She is vulnerable, as all open hearts are,

she is wild and free and can handle a few scars.

~ A.R. Asher

In a world of filters & instant gratification, times have changed and I’m thankful I grew up in the 80’s and started adulthood in the new millennium…. I’m pretty transparent and true with my intentions.  Starting into a New Year I came up with the idea to start blogging.  I have NO idea what the hell I’m about to get myself into.  I picked the brains of some of my favorite people and decided to roll with it!

At 37, I would define myself as an independent woman that on most days is happy, and my guess would be if I’m not feeling happy most people wouldn’t know?!  Usually smiling, laughing, and connecting with others.  Those closest to be me would say I’m loyal, compassionate, righteous, fun-loving, creative, stylish, and a bit spontaneous.  While I’m certain they’d also say my time management is off, sometimes I have a little too much fun, easily frustrated and overanalyze a bit.  I’m far from where I thought I’d be in life; single, no kids, stayed in my home town, & budgeting is not my strong point... Oh, and did I mention I’m by far from healthy and fit?!

So, why would I start blogging?  I’m writing for myself, it seems like it may be therapeutic, figured I’d let the key strokes begin.  I’m not certain how this will flourish but feel confident I will connect with others.

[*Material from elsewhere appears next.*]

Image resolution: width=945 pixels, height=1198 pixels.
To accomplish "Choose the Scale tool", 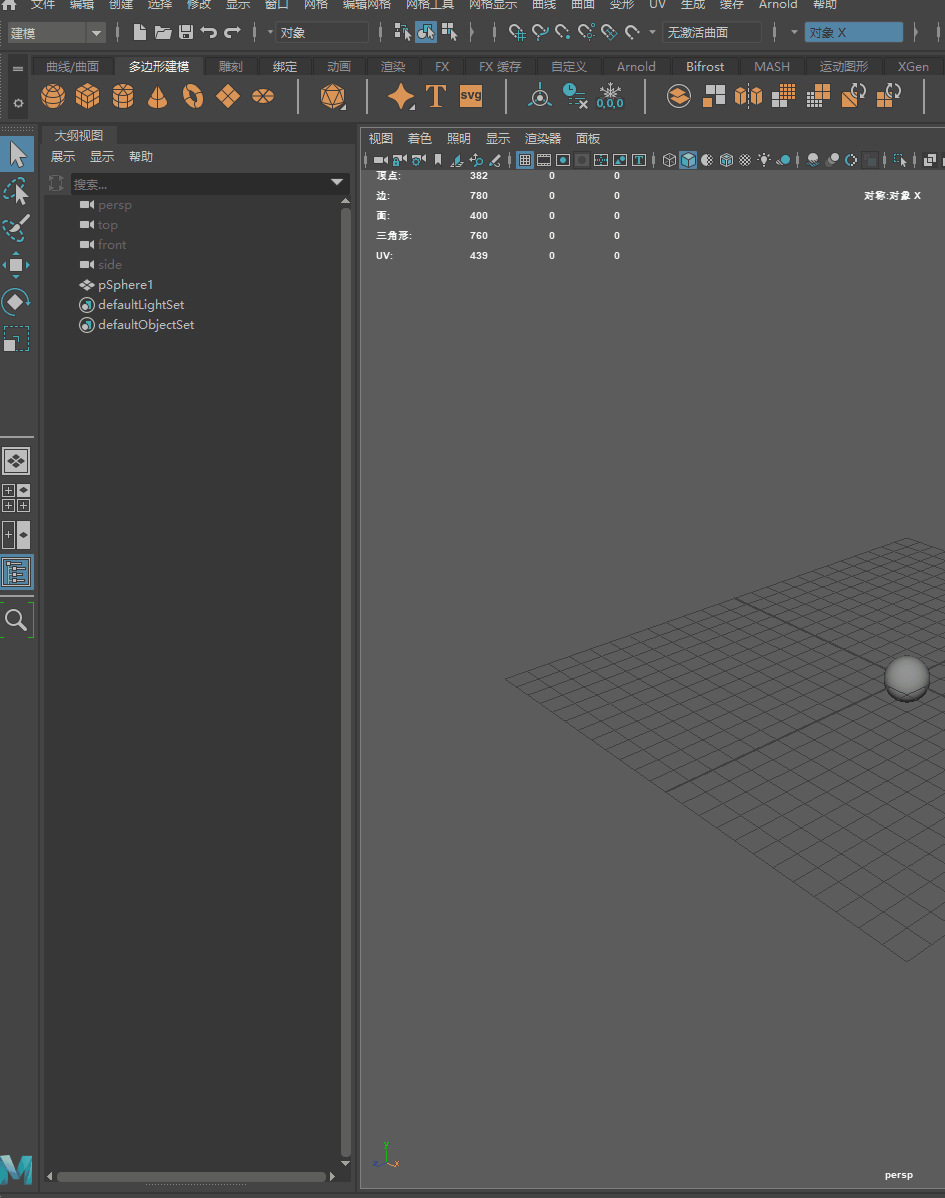I will tap(17, 339).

I’ve been living a pretty good life, dealing with what life has tossed my way.  I continue down this path of finding myself and my kind of happiness. I have not been a woe is me person, I do my best to roll with the punches and celebrate the wins.

The good news is; I woke up this morning walking and talking with all 5 senses in place.  I have great family and friends, a career that allows me to live comfortably, a nice solid home, fresh food, and last but not least I have my Macy Girl (6 year old Rot Mix that somehow takes after my craziness). 

I plan to open the journal that has been swirling around in my head, some things may make sense, while other things I’m sure will seem irrelevant.  Being vulnerable is hard and scary at times. Being able to identify your strengths and weaknesses, have tough conversations, and deal with feelings and life experiences help create your own kind of happiness.  

I look forward to this journey, let’s get started and “Jess” tell me what you think.